XLIII. Montanus fut entendu avec tant d'approbation par le sénat, qu'Helvidius en conçut l’espérance de renverser aussi Marcellus. Commençant donc par l’éloge de Cluvius Rufus, qui, riche comme lui et célèbre orateur, n'avait sous Néron mis personne en péril, il l’accablait à la fois de ses propres crimes et de l'innocence d'autrui. Les esprits étaient enflammés ; Marcellus s'en aperçut, et se levant comme pour sortir : "Nous partons, dit-il, Priscus, et nous te laissons ton sénat ; règne à la face de César." Vibius Crispus le suivait : tous deux allaient avec la même colère et non le même visage, Marcellus la menace dans les yeux, Vibius affectant de sourire. Leurs amis coururent à eux et les ramenèrent. Une lutte s'engagea, où d'un côté les plus honnêtes et les plus nombreux, de l'autre les moins nombreux et les plus forts, combattirent avec toute l'opiniâtreté de la haine. La journée se consuma en querelles.

DONNÉES FOURNIES:

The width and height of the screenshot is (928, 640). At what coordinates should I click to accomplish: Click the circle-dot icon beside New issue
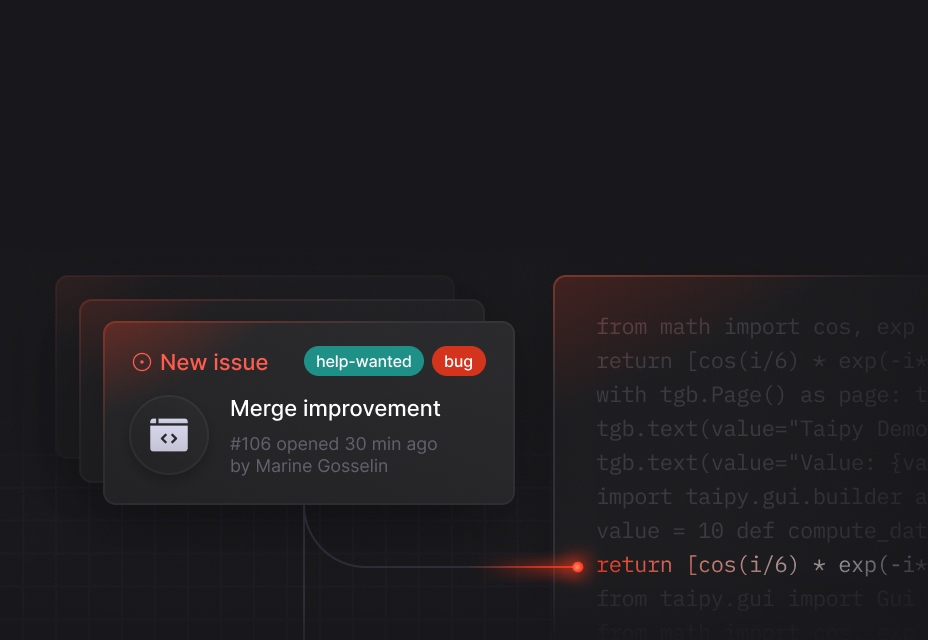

OBJECTIF: Résumez en quelques phrases le paragraphe de l'extrait qui commence par « Montanus fut entendu », en conservant ses faits principaux. Les lignes ci-dessus viennent d'une autre source que l'extrait.

RÉPONSE RÉDIGÉE: Encouragé par l'accueil favorable que le sénat a fait à Montanus, Helvidius veut aussi abattre Marcellus. Il fait l'éloge de Cluvius Rufus, riche et grand orateur qui n'avait mis personne en péril sous Néron, et accable ainsi Marcellus. Celui-ci, voyant les esprits enflammés, se lève pour partir en lançant à Priscus de régner sur son sénat à la face de César. Vibius Crispus le suit, souriant là où Marcellus menace. Leurs amis les ramènent. S'ouvre alors une lutte acharnée entre les plus honnêtes et les plus nombreux d'un côté, les moins nombreux et les plus forts de l'autre. La journée se passe en querelles.